Según la presente invención, se proporciona una preparación líquida acuosa estable y segura que comprende como ingrediente activo, factor XIII, mediante la adición de por lo menos un estabilizante seleccionado de entre galactosa, sacarosa, sorbitol, glutamato, aspartato e histidina. De esta manera, la preparación puede almacenarse en estado líquido durante un periodo prolongado de tiempo, mientras que se mantiene su actividad biológica, y no hay necesidad de redisolución como ocurre con la preparación liofilizada de manera que los médicos clínicos pueden evitarse los problemas en la administración a los pacientes.

Claims

1. Utilización de una composición no liofilizada que comprende:

a. un primer elemento seleccionado de entre galactosa, sacarosa y sorbitol; y

b. un segundo elemento seleccionado de entre glutamato, aspartato e histidina;

para la preparación de una preparación líquida acuosa estable de factor XIII recombinante, en la que dicho primer elemento está presente en una concentración entre 1,25 y 40% p/v de dichas preparación, y dicho segundo elemento se encuentra presente en una concentración comprendida entre 0,125 y 10% p/v de dicha preparación.

2. Utilización según la reivindicación 1, en la que el segundo elemento se encuentra presente en una concentración comprendida entre 0,5 y 2% p/v.

3. Utilización según la reivindicación 1 ó 2, en la que el segundo elemento es L-histidina.

4. Utilización según cualquiera de las reivindicaciones 1 a 3, en la que el primer elemento es sacarosa en una concentración comprendida entre 1,25 y 20% p/v.

5. Utilización según cualquiera de las reivindicaciones anteriores, en la que la preparación comprende además un ajustador de pH y un ajustador de presión osmótica.
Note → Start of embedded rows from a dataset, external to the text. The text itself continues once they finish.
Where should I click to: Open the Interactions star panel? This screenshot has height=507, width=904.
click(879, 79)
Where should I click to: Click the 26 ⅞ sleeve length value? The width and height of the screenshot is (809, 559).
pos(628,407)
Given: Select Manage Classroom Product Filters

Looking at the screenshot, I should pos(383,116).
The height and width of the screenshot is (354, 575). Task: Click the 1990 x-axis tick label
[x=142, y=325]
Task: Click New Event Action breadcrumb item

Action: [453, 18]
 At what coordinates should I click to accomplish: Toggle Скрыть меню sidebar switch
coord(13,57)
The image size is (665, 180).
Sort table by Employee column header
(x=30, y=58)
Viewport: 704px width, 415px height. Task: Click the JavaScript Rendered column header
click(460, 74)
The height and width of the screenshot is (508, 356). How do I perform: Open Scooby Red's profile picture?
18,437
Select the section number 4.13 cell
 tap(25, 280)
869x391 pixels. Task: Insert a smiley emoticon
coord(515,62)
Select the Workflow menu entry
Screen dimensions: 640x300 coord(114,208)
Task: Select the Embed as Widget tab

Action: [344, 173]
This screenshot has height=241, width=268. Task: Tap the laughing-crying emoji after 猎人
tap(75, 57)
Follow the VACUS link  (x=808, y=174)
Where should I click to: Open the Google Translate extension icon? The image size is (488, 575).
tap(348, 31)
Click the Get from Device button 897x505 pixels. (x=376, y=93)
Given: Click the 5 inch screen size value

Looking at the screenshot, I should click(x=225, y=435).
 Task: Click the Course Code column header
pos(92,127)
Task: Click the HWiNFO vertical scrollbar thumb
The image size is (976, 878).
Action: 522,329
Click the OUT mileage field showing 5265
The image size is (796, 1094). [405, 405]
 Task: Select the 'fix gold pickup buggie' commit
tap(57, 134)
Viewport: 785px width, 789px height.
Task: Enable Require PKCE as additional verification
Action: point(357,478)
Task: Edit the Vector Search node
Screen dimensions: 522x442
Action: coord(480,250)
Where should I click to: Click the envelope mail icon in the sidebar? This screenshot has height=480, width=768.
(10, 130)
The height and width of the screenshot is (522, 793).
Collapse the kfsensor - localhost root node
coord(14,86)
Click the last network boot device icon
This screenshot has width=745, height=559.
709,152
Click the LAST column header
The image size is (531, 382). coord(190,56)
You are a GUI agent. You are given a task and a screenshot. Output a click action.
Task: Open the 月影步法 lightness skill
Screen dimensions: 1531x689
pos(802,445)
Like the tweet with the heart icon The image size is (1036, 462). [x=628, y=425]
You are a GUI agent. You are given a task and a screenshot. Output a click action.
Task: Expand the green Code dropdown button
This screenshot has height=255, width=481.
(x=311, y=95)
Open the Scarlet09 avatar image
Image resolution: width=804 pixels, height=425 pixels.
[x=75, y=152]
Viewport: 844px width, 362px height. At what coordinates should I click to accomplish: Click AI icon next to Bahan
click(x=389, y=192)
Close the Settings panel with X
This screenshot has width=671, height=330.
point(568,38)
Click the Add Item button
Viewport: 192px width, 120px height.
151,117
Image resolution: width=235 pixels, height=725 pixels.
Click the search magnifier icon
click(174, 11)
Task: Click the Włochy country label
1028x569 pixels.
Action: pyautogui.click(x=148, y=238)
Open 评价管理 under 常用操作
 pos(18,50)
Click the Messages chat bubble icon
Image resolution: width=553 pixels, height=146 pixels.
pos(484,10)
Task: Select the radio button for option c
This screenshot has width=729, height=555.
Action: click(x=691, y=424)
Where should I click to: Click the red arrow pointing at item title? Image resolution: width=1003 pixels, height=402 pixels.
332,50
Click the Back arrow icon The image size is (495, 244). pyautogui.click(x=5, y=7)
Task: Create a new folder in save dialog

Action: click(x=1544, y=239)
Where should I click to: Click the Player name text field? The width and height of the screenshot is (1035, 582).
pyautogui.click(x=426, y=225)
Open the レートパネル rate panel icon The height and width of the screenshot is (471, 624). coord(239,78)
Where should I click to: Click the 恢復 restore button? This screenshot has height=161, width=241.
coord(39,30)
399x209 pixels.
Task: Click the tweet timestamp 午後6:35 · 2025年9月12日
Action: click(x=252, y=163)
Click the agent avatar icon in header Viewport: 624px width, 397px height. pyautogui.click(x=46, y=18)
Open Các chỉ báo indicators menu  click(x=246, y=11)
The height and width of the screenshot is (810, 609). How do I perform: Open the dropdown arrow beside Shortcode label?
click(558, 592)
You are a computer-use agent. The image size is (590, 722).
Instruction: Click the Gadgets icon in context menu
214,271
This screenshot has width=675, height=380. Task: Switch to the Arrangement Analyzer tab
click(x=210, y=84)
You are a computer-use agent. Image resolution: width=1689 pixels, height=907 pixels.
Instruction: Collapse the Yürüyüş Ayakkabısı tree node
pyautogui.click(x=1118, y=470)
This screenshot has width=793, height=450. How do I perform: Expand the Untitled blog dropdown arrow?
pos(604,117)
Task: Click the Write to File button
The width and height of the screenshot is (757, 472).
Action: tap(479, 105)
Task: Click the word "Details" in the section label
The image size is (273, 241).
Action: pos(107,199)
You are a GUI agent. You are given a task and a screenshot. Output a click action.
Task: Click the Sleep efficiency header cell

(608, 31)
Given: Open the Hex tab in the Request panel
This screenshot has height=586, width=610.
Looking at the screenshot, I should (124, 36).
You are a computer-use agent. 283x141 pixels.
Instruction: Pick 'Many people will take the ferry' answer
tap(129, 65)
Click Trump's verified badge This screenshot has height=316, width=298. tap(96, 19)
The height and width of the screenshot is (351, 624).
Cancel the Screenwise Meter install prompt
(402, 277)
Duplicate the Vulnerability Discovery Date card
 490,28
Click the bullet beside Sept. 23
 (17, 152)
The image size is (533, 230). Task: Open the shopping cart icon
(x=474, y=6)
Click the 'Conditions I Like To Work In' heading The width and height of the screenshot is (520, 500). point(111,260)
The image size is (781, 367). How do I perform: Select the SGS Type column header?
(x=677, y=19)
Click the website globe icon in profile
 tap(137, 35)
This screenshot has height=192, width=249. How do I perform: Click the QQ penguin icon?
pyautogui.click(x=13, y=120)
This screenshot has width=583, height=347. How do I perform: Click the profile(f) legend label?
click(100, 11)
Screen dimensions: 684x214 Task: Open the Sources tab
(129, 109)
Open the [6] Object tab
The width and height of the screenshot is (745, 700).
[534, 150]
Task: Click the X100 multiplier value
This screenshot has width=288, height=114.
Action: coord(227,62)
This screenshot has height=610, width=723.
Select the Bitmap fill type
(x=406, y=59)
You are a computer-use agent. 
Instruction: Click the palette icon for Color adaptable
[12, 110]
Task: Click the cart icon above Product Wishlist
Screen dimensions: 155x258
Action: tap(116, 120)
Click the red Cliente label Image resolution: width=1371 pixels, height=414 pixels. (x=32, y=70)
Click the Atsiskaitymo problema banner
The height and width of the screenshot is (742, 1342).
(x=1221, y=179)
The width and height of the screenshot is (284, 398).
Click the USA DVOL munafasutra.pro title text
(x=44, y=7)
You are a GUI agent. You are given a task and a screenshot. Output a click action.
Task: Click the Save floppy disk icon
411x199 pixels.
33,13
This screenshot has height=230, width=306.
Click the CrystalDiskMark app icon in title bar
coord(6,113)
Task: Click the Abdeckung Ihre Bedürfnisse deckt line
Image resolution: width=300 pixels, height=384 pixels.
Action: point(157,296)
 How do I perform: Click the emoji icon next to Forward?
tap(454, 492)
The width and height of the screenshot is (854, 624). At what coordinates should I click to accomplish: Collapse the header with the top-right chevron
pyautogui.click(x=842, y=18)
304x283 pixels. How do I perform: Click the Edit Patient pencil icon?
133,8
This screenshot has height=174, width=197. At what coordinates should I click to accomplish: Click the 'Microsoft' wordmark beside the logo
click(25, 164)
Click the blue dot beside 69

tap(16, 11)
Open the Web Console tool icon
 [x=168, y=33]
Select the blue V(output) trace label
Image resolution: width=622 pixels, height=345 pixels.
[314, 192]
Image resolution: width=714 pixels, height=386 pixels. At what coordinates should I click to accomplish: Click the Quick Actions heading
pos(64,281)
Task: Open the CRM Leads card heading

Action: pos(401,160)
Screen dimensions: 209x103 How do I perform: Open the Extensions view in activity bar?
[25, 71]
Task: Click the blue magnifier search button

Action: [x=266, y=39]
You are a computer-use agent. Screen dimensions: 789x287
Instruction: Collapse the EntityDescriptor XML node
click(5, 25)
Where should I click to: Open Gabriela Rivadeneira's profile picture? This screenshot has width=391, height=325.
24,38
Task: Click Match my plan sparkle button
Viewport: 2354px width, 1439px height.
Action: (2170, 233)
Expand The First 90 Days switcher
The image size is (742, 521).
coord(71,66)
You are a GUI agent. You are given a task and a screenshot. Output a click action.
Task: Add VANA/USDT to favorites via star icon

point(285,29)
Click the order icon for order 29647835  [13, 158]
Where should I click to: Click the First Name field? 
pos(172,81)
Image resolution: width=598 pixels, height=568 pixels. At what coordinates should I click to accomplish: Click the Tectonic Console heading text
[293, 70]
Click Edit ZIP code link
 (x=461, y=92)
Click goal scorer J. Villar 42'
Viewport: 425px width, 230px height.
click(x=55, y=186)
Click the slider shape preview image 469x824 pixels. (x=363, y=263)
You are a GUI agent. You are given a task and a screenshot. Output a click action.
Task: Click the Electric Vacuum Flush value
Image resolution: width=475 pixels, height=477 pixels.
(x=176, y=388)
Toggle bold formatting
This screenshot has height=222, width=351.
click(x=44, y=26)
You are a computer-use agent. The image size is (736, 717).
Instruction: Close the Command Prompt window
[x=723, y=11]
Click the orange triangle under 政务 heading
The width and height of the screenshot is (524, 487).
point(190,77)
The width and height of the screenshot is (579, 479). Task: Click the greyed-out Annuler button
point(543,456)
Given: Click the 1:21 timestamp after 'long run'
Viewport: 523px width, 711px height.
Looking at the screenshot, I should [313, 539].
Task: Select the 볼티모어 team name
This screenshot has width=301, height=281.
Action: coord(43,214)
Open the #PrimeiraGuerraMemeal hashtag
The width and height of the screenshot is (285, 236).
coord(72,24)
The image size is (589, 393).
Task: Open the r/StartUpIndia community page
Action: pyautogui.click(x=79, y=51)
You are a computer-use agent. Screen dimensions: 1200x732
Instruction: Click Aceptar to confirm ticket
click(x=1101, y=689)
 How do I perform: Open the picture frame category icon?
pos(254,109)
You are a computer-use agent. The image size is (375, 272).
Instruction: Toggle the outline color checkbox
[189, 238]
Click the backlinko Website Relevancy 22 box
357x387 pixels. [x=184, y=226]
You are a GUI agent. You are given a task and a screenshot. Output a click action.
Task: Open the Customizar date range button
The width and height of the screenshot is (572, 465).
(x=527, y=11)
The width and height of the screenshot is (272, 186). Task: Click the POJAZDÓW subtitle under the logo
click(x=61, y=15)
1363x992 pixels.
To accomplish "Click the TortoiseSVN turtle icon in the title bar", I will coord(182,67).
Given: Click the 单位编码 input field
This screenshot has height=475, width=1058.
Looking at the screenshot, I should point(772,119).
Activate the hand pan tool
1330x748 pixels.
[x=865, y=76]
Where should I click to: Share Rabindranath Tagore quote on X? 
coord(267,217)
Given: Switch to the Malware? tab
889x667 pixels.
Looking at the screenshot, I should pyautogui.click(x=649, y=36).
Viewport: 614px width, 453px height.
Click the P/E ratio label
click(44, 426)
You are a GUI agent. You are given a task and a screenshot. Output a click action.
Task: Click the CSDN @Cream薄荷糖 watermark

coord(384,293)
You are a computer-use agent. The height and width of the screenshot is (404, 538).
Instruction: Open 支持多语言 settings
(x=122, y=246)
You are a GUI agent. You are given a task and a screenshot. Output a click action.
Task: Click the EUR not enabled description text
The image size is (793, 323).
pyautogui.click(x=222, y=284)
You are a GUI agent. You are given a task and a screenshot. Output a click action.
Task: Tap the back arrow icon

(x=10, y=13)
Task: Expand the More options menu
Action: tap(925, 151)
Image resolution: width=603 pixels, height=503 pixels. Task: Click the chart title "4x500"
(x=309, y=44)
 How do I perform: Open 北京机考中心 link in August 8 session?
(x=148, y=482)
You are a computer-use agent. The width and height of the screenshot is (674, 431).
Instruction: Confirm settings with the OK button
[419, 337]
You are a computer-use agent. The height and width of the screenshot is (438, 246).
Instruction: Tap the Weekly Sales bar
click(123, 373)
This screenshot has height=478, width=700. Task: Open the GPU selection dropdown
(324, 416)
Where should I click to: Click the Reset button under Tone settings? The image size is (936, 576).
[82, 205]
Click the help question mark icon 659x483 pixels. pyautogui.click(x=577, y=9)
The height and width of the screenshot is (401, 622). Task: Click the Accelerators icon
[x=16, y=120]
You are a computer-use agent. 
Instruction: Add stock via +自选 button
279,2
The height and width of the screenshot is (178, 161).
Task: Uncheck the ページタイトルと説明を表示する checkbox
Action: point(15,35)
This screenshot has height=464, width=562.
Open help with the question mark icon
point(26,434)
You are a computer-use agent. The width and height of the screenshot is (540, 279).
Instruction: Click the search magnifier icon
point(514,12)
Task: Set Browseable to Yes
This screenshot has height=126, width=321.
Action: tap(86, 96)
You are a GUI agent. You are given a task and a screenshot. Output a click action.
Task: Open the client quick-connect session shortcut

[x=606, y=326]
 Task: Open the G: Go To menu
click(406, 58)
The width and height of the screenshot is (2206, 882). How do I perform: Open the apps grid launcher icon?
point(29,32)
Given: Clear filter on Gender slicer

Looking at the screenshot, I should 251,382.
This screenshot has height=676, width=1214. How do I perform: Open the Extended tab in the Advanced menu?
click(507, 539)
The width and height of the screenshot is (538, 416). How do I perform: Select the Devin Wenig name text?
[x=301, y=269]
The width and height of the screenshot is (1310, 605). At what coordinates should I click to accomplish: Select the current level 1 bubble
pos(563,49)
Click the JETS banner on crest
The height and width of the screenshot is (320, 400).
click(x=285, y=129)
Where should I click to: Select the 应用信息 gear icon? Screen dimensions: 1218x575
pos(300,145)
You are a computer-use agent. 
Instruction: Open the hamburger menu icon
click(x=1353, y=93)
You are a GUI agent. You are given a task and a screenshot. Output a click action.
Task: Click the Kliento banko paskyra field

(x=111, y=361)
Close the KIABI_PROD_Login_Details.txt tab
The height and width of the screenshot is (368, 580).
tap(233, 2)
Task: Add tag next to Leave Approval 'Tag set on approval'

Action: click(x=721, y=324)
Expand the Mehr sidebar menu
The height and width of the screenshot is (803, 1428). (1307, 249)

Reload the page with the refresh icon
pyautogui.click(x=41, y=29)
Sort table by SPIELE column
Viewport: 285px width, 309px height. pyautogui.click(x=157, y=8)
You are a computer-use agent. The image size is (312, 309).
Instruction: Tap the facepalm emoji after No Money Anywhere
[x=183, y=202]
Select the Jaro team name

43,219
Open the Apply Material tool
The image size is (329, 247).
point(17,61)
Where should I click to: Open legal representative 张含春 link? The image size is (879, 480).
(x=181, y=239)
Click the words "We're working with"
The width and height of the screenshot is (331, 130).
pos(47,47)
6. Preparación líquida estable de factor XIII recombinante, en la que la preparación comprende un primer y un segundo elemento según se describe en cualquiera de las reivindicaciones 1 a 4 y en la que la preparación se almacena en forma no liofilizada.

7. Preparación según la reivindicación 6, que comprende además un ajustador de pH y un ajustador de presión osmótica.

8. Preparación líquida acuosa estable de factor XIII recombinante, caracterizada porque la preparación comprende como estabilizante:

a. un primer elemento seleccionado de entre galactosa, sacarosa y sorbitol, en el que dicho primer elemento se encuentra presente en dicha preparación en una concentración comprendida entre 10 y 20% p/v; y

b. un segundo elemento seleccionado de entre glutamato, aspartato e histidina, en el que dicho segundo elemento se encuentra presente en dicha preparación en una concentración comprendida entre 0,125 y 10% p/v.

9. Preparación según la reivindicación 8, en la que el segundo elemento se encuentra presente en una concentración comprendida entre 0,5 y 2% p/v.

10. Preparación según la reivindicación 8 ó 9, en la que dicho segundo elemento es L-histidina.

11. Preparación según cualquiera de las reivindicaciones 8 a 10, en la que el primer elemento es sacarosa.

12. Preparación según cualquiera de las reivindicaciones 8 a 11, en la que la preparación comprende además un ajustador de pH y un ajustador de presión osmótica.